A: Even if you ate nothing but foods containing hemp, you wouldn't test positive for drugs. Hemp foods do contain trace amounts of tetrahydrocannabinol (THC), the substance in marijuana that is responsible for the "high" you can get by using the drug. But the minuscule amounts of THC in hemp seeds or the bread, cereals, granola bars, beer and other products made from them will not alter drug tests.
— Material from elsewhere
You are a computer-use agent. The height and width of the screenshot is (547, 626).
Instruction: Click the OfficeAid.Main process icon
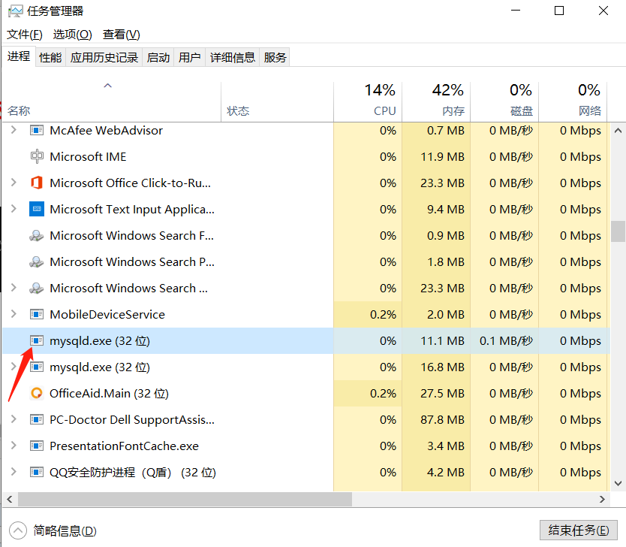(x=37, y=393)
This issue was hotly debated in a recent court case. The manufacturers of hemp foods fought a Drug Enforcement Administration (DEA) rule banning the use of hemp seed or oil containing traces of THC in any foods. In February of 2004, the Ninth Circuit Court of Appeals overturned the DEA rule and held that hemp seeds and oil used in foods couldn't be defined as drugs.
The decision was a victory for consumers because healthy hemp foods may now become more widely available. Many retailers had been reluctant to carry hemp food products as long as the legal case was undecided. Hemp seeds and oil are great sources of omega-3 fatty acids, protein, and fiber. They also provide vitamin E. Look for more hemp foods in the market now that the court case has been resolved.
I recommend eating whole hemp seeds as a good source of omega-3 fatty acids. They're delicious and very easy to prepare. Just pour half a cup of them into a dry skillet placed over medium-high heat and stir them around until they begin to toast and pop. At that point, turn off the heat, stir in a teaspoon of olive oil and then season with salt and pepper or a little soy sauce, red pepper, garlic powder or herbs and eat them as a snack. Prepare only as much as you can eat since the cooked seeds don't keep well.
Andrew Weil, M.D.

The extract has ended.